[Part of a data file]
★ ★ ★

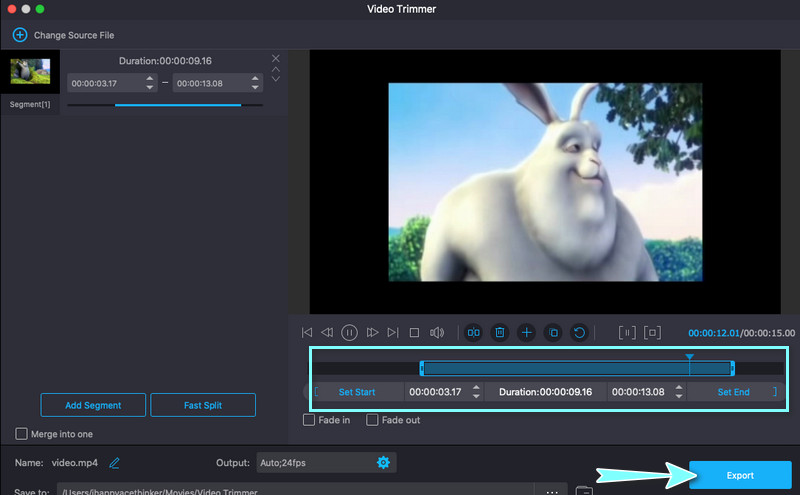This screenshot has width=800, height=495.
Task: Reset trimming with the circular arrow icon
Action: click(578, 332)
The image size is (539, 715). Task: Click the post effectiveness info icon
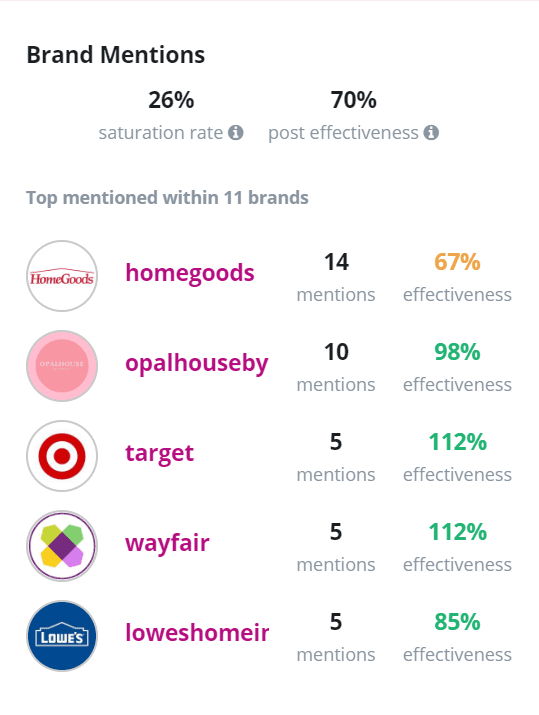pyautogui.click(x=431, y=133)
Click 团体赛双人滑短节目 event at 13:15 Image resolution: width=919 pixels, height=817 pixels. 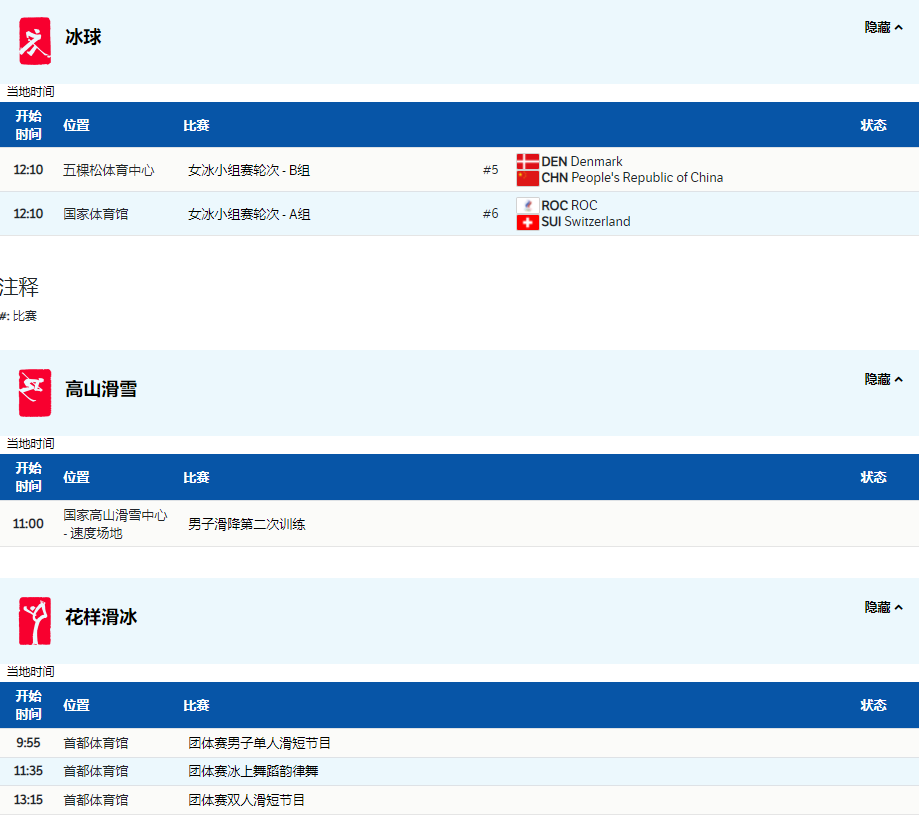(246, 801)
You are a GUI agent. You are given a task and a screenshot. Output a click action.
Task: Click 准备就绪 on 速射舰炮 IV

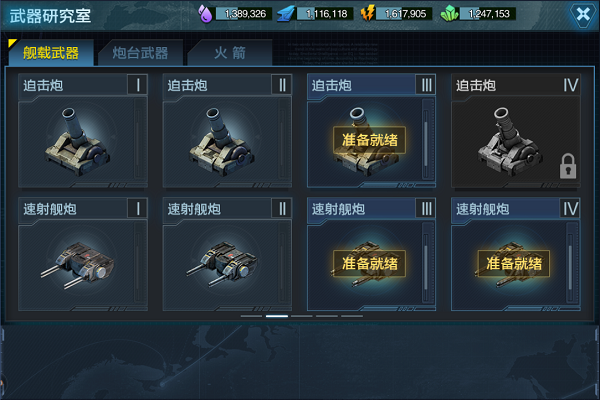pyautogui.click(x=514, y=264)
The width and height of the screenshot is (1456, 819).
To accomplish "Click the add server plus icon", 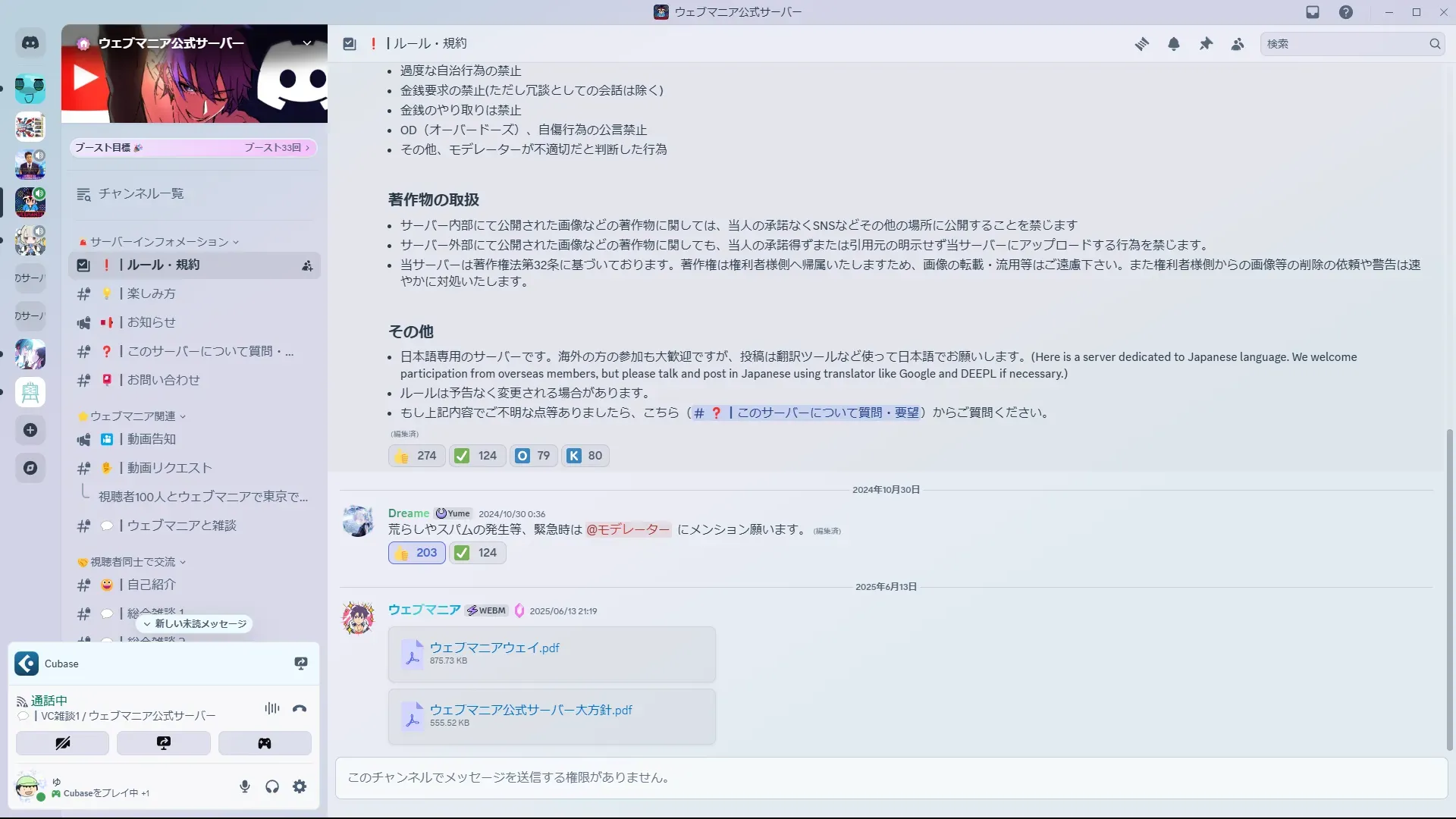I will click(30, 430).
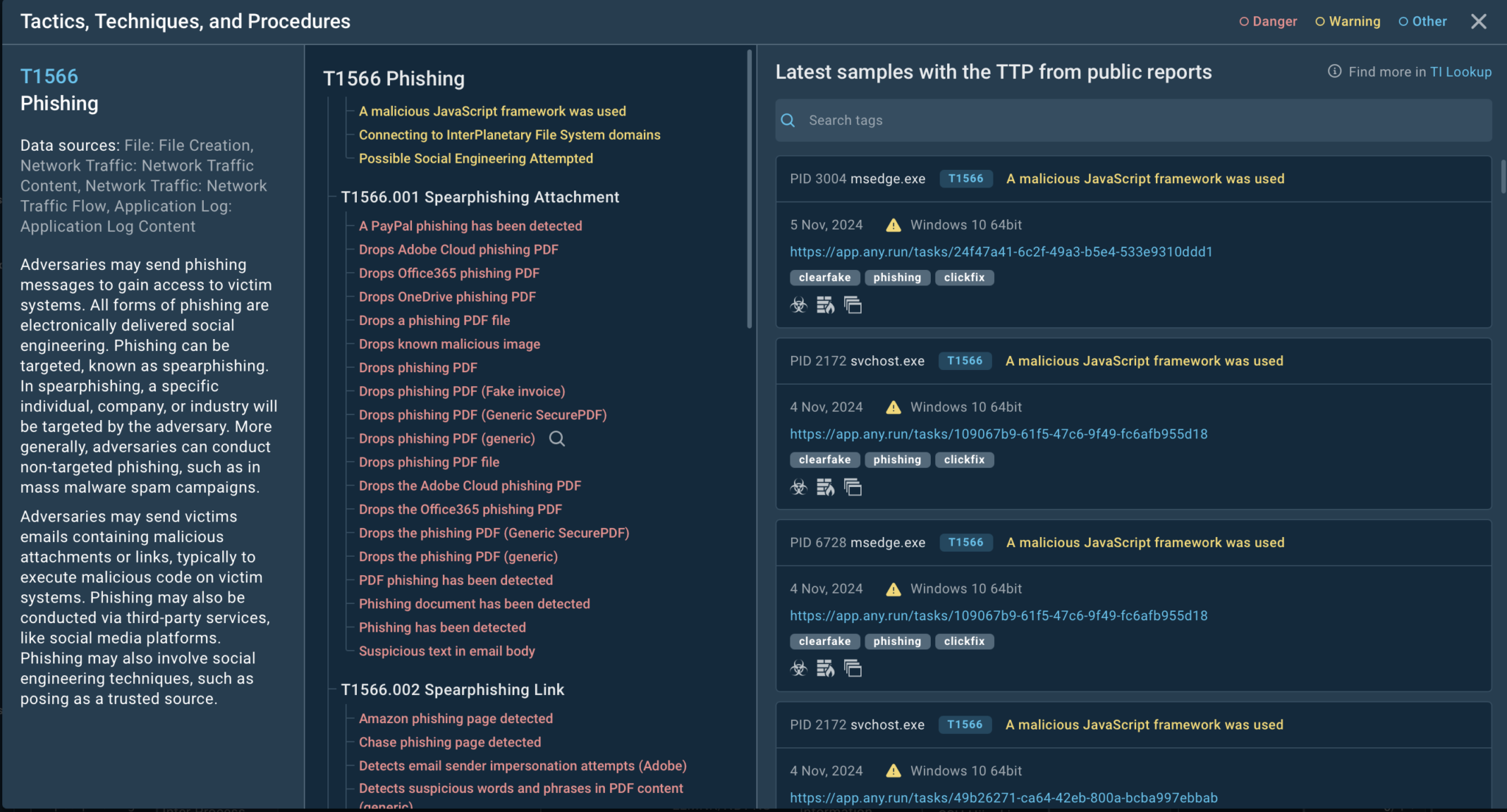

★ ★ ★

GIVEN REQUEST –
Starting at the top of the records and ending with the line that contains "pyautogui.click(x=431, y=133)", arrange the lines as a Markdown table with the columns Number and Record line. Skip blank lines, and leave the pictures out of the answer.

SOLUTION TO THIS PROBLEM –
| Number | Record line |
|---|---|
| 1 | This screenshot has width=800, height=495. |
| 2 | Task: Reset trimming with the circular arrow icon |
| 3 | Action: click(578, 332) |
| 4 | The image size is (539, 715). Task: Click the post effectiveness info icon |
| 5 | pyautogui.click(x=431, y=133) |